For this week's Dev Story, we are heading back all the way to the Eighties and Nineties to chat to Jon Hare, co-founder of the brilliant Sensible Software. With several of their fantastic classic games available to play now on Antstream Arcade, why not read about how these talented people got started and their amazing success, before heading online and trying a few of their fantastic games out?
Antstream Arcade: Hi Jon! So how did you and [Sensible Software co-founder] Chris Yates meet?
Jon Hare: We were at Great Baddow School together in Chelmsford, Essex and were always making music together. When we left college at 19, we had the intention of being in a band, but quickly realised that was going to be a little more tricky than we realised! We had an interest in games, so Chris taught himself to program – pretty good, actually – while I was a bit more of an art type person.
AA: And you both got a job at a software developer in Laindon, Essex?
JH: Yes, they were called LT Software, and they were commissioning games, and they did quite a few for System 3. I worked on an early version of International Karate there – all my work got binned, but that’s another story – and also worked on Trivial Pursuit and Flyer Fox. Then, in 1986, when we made Twister for System 3 we realised that we were doing all the work while they were getting 85% of the money, so we set up our own company on the government Enterprise scheme.
AA: Did you rent an office?
JH: Oh no, we were only 19, and still living at home. Our office was the spare bedroom in Chris’s house – it actually did have Flintstones wallpaper!
AA: Yabba Dabba Do! How did you choose the name Sensible Software?
JH: Honestly, I can’t remember! I’m pretty sure we were a bit stoned which is why we don’t remember! I remember I liked that they were both eight letter words, and started with an S and ended with an E, which looked good for a logo.
AA: What was the first official Sensible game?
JH: Parallax for Ocean Software. Twister was commissioned by LT Software for System 3, but we weren’t officially Sensible then. That was a Spectrum game, but we’d converted a game called Runestone from the Speccy to Commodore 64, and although it was never released, it taught us the ropes on the C64.

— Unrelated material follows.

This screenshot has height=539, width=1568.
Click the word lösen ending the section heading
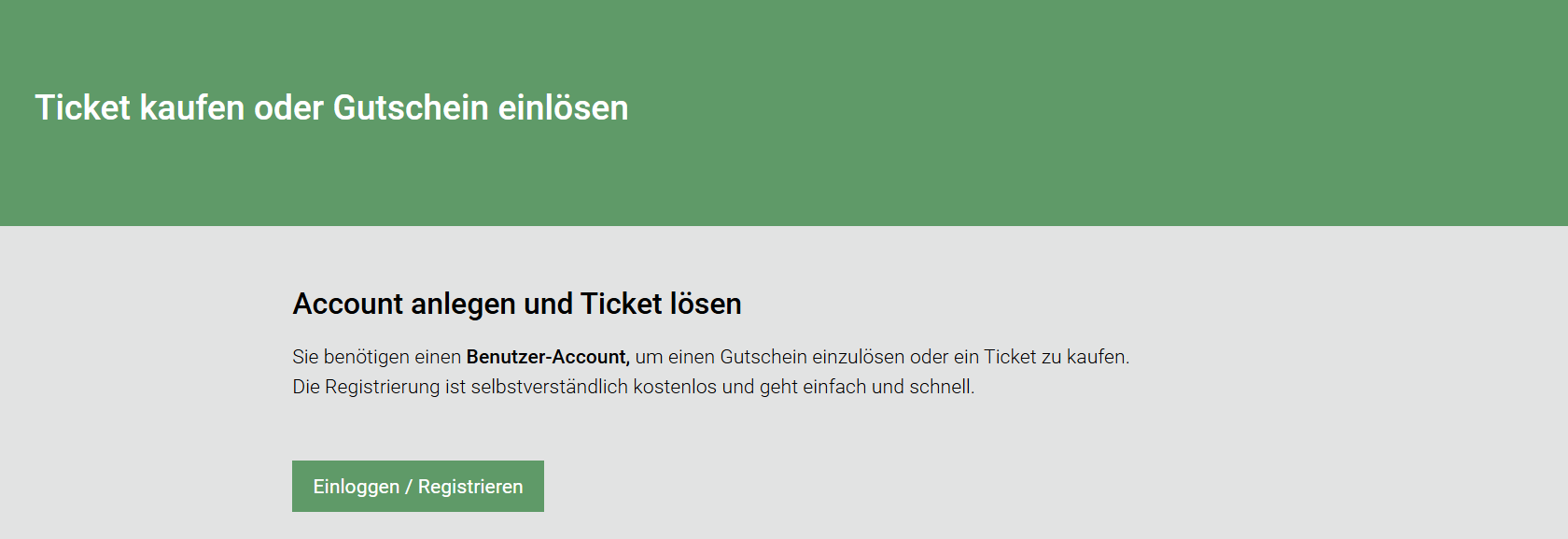(x=705, y=304)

AA: Did you prefer the Commodore computer?
JH: Oh yes. We found it a bit easier to be creative on it, so it became our main writing platform.
AA: Why did you choose Ocean for Parallax?

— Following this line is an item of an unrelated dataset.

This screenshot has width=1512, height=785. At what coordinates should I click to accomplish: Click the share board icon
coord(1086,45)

JH: Because they were the top publisher in the country at the time. We just went through magazines looking for software house numbers and found Ocean’s. It was a nice game, all about the parallax effect, so it was suited to the C64. And of course, it had brilliant music by Martin Galway.

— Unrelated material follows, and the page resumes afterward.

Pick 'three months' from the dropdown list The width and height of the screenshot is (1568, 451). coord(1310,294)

AA: How did Martin come to join Sensible?
JH: Martin had an ambition to do a bit of programming, and with our output of only one or two games a year, it wasn’t enough to have a full time musician. So we took him on on the basis of a second games programmer. The way it had worked until then was that Chris did all the coding, I did the art and we did design and business together. But we realised that I could do the art for two games while he coded one, hence having two programmers and employing Martin.
AA: You and Martin worked on a game called Touchstone with Origin – what happened to it?
JH: We worked on it for about a year. One of the problems was that I was getting super ambitious as a designer and Martin wasn’t experienced enough as a coder to tell me when to stop. We kinda got it running on the C64, then Origin decided it would be better on PC, and in truth it never got past their greenlighting stage.
AA: Shortly after that, Martin left?
JH: Yes, He went to join Origin in the States after he left us. But even for that short time, we were very lucky to work with him. Martin was supremely talented as a games musician, I remember when he first played that Parallax tune, and the hairs were standing up on the back of my neck.
AA: How did the rest of the Eighties go?
JH: We did some budget games, Galaxibirds and Oh No! for Firebird and Insects in Space for Hewson. That was a nice game, a Defender type game but up and down with a floor at the top. And there was Wizball which, looking back, was definitely our best Commodore 64 game.
AA: Wizball was chock-full of ideas – we love it! How did you come up with all those crazy themes and concepts?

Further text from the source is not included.